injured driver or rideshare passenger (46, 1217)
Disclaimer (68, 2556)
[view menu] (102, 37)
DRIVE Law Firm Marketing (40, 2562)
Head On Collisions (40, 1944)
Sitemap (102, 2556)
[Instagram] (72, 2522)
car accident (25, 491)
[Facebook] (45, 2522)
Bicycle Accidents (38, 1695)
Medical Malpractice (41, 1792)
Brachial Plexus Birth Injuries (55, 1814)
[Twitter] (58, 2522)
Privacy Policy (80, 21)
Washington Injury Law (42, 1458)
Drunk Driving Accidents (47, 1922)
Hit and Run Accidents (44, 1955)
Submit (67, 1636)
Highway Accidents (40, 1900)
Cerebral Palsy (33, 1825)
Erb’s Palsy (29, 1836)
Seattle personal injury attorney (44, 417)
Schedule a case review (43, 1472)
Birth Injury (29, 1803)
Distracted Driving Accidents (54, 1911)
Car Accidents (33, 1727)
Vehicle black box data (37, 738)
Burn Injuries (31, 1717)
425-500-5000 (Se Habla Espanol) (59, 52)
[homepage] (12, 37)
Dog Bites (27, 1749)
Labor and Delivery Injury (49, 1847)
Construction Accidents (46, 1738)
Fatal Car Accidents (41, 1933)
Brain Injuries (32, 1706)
------------------------------
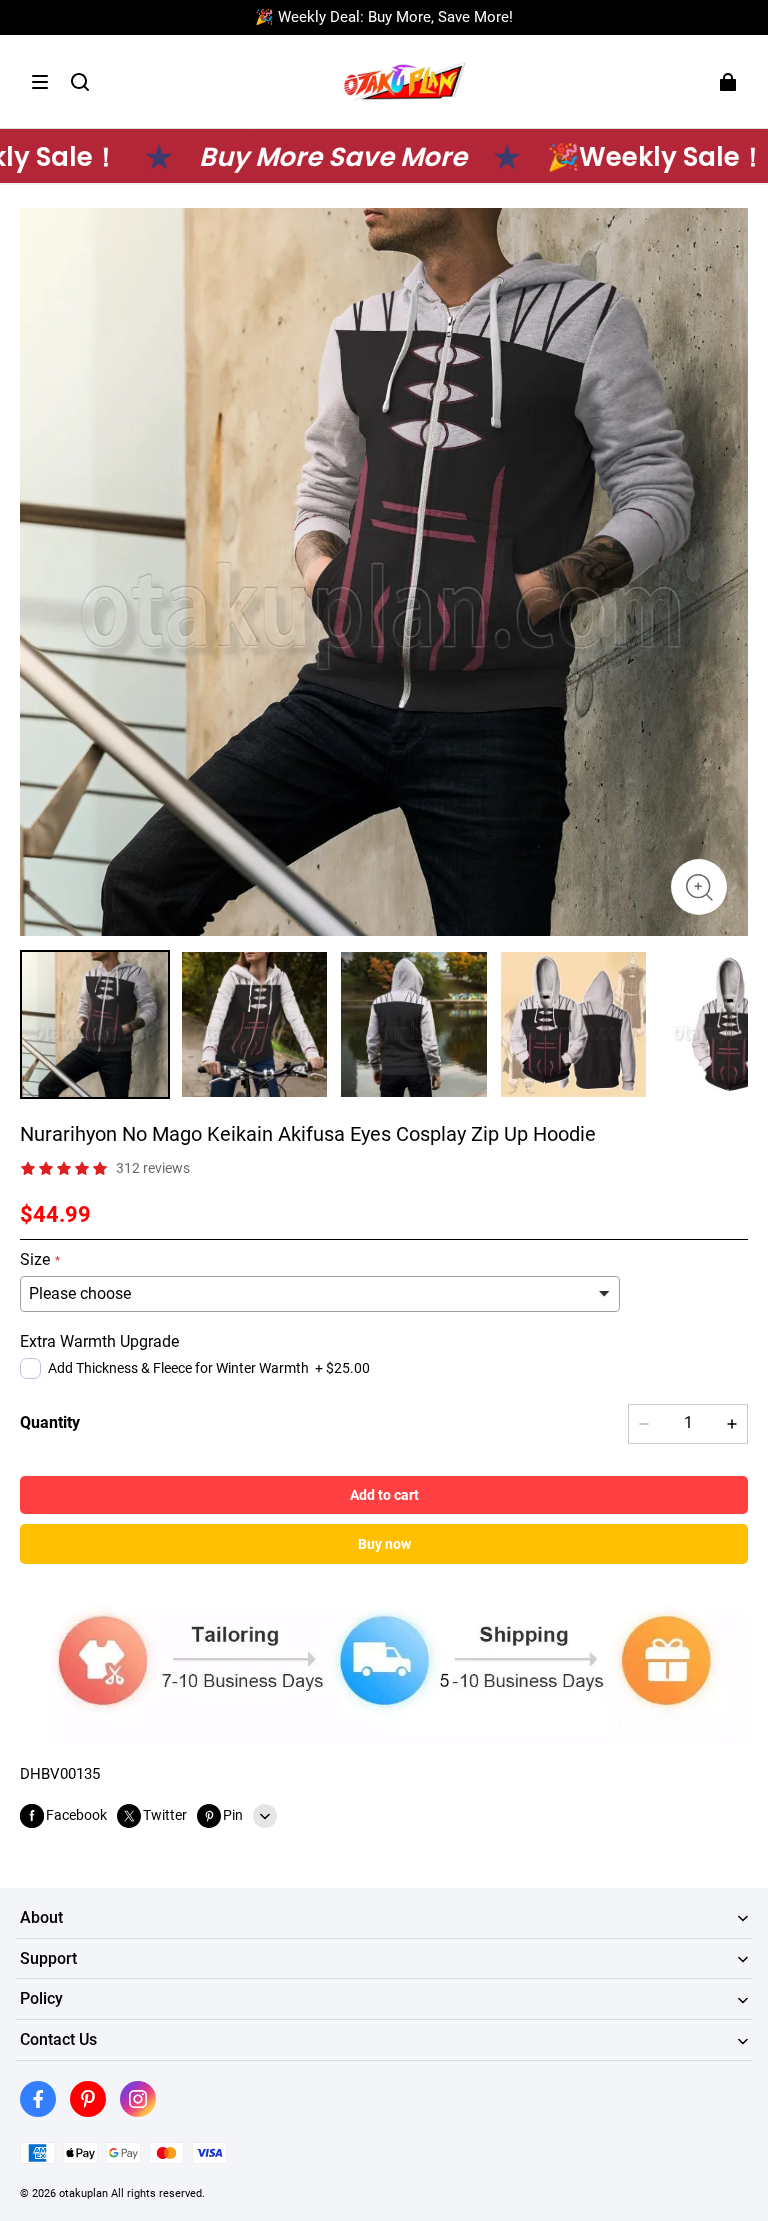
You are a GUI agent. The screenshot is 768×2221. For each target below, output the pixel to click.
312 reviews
------------------------------
→ **What you should do**
Set out every line from the material that contains the string "Driving".

→ **Response below**
Drunk Driving Accidents (47, 1922)
Distracted Driving Accidents (54, 1911)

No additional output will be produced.